My father was a humble man. Like many of his generation, he grew up in the Depression and fought in World War II. He raised three children, kept us pretty much in check and allowed us to make many of our own decisions when it came to activities in which we wanted to participate. He and my mother welcomed our friends, and dad was a surrogate father to two of my friends whose own fathers left them when they were young.
He always offered counsel and wisdom, but during my younger years I didn’t always accept it. It was that classic argument of youth that “he’s too old; he doesn’t know what’s going on,” but as I got older I learned like Mark Twain did about his father, that the old man was pretty smart.
Dad worked as a sales rep for an oilfield supply company, working in the Oil Patch of Louisiana, Mississippi, Arkansas and East Texas. It kept him on the road a lot, but he was always able to make it to school events with my mother, and when I ran track in high school, it was rare that he wasn’t in the stands to support me.
My father had an interesting philosophy about sports, and despite being a star athlete in football in both high school and college, never pushed me or my brother into playing sports. I was always grateful for that because I appreciated my activity so much more.
“If you want to play sports,” he told me, “do it because you want to do it, not because your friends are doing it. Have fun, enjoy it, and when it stops being fun, get out.”
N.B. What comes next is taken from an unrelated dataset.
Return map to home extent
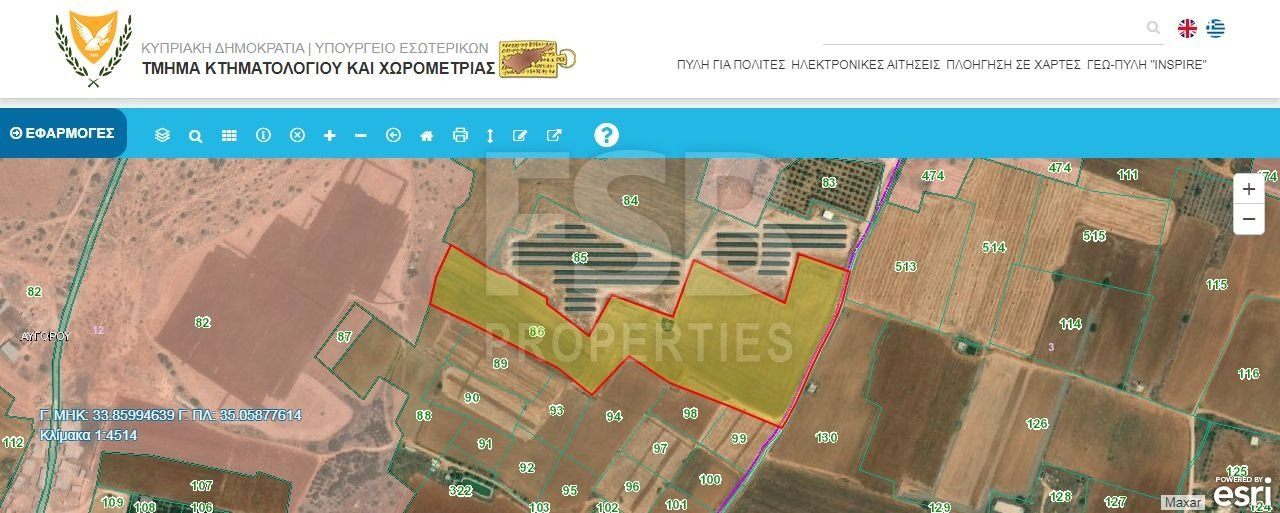The width and height of the screenshot is (1280, 513). click(426, 135)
As I got older and began getting out more in the world, I had a better appreciation for what my father did for us; for his family. When I married my wife and we had our daughter, I became more acutely aware of the sacrifices he made for us and how true and accurate the little bits of information he gave me about family life were. It was during that time I truly listened to dad’s wisdom.
This Sunday I’ll stop for a while and think about my father and what he meant to me and I’ll remember something wonderful about him from my youth.
So a happy Father’s Day to all the fathers. If your father lives close by, go see him. If he lives in another city, call him. I sure wish I could call mine.